PAGE EXCERPT
** BEGIN **
Long Island beginning

Born and raised in Caracas, the capital of Venezuela, Brizuela immigrated to the United States with his family in 2000 as he readied for high school. Their plan: two years stateside to learn English while political turmoil at home quieted down. They never moved back.

They settled in East Islip, and after a couple of years at military schools, Brizuela transferred to East Islip High. There, he was one of the few Hispanic kids — a native Spanish speaker who once was pulled out of his class to speak to a Spanish class about Latin America.

Long Island was a bit of a culture shock, often in a good way. The suburban vibe brought a welcomed and different pace of life. It was plenty safe enough for him and his two younger brothers to play outside and make friends in the neighborhood.

Two decades later, what first comes to mind, Brizuela said, is playing ball for legendary former East Islip coach Sal Ciampi, the pizza on Main Street and visits to Fire Island. Oh, and rooting for the Mets, taking a particular interest because of his favorite player, fellow Venezuelan Edgardo Alfonzo.

“When you grow up in Venezuela, you only have your winter ball teams,” he said. “So my winter ball team, the team that I liked, was the same team that Edgardo Alfonzo came from [Navegantes del Magallanes].

“So when we finally got to New York, it was an opportunity to grasp onto a team. And the New York Mets were hot.”

Through a family connection, Brizuela wound up with a kind of, sort of job with the Long Island Ducks of the independent Atlantic League. He helped manage equipment, hung around players (many of them former major-leaguers) for the first time and fielded ground balls from Bud Harrelson.

That was 2001, when former Met Carlos Baerga was on the team. When scouts from the Korean Baseball Organization came to watch the Ducks, Baerga assigned Brizuela an additional task: Sit behind the plate during the game, listen to their questions, report back to Baerga in the dugout and relay his answers to the scouts.
** END **
DIRECTIVES
- A) In the passage about Brizuela's early years on Long Island, who was his favorite Mets player?
- B) Pick up the passage about Brizuela's early years on Long Island after its final sentence and keep it going.
The material after this passage isn't needed for anything here.

EXTRACTED INFORMATION
** BEGIN **
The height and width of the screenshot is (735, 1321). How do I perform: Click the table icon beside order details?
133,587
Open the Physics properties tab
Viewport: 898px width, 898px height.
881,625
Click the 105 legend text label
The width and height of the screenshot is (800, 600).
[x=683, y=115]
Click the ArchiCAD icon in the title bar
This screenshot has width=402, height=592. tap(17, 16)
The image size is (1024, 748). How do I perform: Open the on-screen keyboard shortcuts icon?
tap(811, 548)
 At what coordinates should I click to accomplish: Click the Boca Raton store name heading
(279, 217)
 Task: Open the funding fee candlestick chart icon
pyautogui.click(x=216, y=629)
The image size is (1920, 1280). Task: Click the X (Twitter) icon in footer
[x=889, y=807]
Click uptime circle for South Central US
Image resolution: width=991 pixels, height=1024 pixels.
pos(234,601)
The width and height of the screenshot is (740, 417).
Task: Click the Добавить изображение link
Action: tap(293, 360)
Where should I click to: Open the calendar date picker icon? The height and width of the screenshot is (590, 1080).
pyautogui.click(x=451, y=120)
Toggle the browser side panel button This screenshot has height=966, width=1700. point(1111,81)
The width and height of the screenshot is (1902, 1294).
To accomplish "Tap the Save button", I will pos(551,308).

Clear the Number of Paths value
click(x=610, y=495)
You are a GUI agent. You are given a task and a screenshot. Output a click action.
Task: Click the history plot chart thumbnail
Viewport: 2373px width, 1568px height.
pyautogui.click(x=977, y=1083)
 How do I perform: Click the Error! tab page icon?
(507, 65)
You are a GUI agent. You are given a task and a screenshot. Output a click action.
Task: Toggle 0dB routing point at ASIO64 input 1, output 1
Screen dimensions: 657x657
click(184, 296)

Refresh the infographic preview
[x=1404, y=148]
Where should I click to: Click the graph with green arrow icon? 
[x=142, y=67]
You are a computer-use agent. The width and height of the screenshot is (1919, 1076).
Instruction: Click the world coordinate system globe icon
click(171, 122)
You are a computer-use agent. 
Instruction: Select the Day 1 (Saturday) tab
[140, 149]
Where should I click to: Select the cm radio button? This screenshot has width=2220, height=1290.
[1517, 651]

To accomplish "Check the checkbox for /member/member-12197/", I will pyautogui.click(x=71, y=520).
** END **
RESPONSE LIST
- A) Edgardo Alfonzo, a fellow Venezuelan.

- B)
Baerga got signed and went to Korea within days, a springboard to four more seasons in the majors.

Brizuela’s cut: a $100 tip.

“I was working out with those guys and working for free pretty much,” he said. “My parents would drop me off at noon and then they would pick me up at 10 o’clock at night, 11 o’clock at night when my job was over — my fake job, because they never paid me. But it was fun . . . I was seeing how the teams and players would work, I was seeing how the industry worked.”  

Chasing the dream

Brizuela’s desire to chase the pro baseball dream yielded an internship application with the Brewers before the 2009 season. When he got the gig, he picked up his life and moved from Florida, where he had gone to college, to a Midwest city he had never seen until his interview.

“I saw it as an opportunity to be in the big leagues,” Brizuela said. “Not being from Milwaukee, not knowing anyone in Milwaukee, it was an opportunity for me to work 24/7 and really show what I can do.”

This wasn’t some coffee-fetching situation, either. He wasn’t stuffed away in a cubicle. As an advance scouting intern, Brizuela watched a ton of video, game after game, helping the team prepare for its upcoming opponents.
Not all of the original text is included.